Extinct family of marsupials

Thylacinidae is an extinct family of carnivorous marsupials from the order Dasyuromorphia. The only species to survive into modern times was the thylacine (Thylacinus cynocephalus), which became extinct in 1936.

The consensus of authors prior to 1982 was that the thylacinid family were related to the Borhyaenidae, a group of South American predators, also extinct, that exhibited many similar characteristics of dentition. A review published in 1982 compared the skeletal structure of these groups, concluding the tarsal bones show greater affinity with the dasyurmorphs, strongly supporting the later theory that any dental similarities emerged independently via convergent evolution. Thylacinidae is currently considered to be sister to all other lineages within Dasyuromorpha, and is estimated to have split from other dasyuromorphs around 42-36 million years ago.

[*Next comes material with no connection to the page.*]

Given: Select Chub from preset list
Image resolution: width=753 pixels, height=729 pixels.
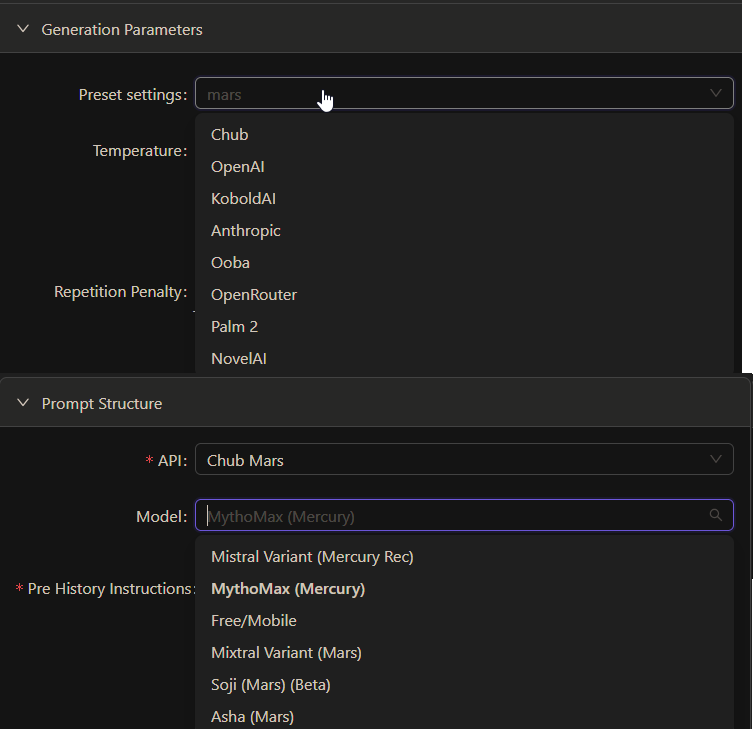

The earliest thylacinid, Badjcinus from the Late Oligocene around 28 million years ago, is estimated to have been around 1.7 to 3.1 kg in weight, comparable to a living tiger quoll. Early thylacinids were unspecialised faunivores. The family exhibited its greatest diversity during the Miocene epoch, when there were several separate lineages of contemporaneous thylacinids, most of which were considerably smaller than the living thylacine. The genus Thylacinus emerged during the Early Miocene around 16 million years ago, and after the beginning of the Pliocene was the only living thylacinid genus. Over time members of the genus Thylacinus showed an increase in body and increased adaptation to hypercarnivory.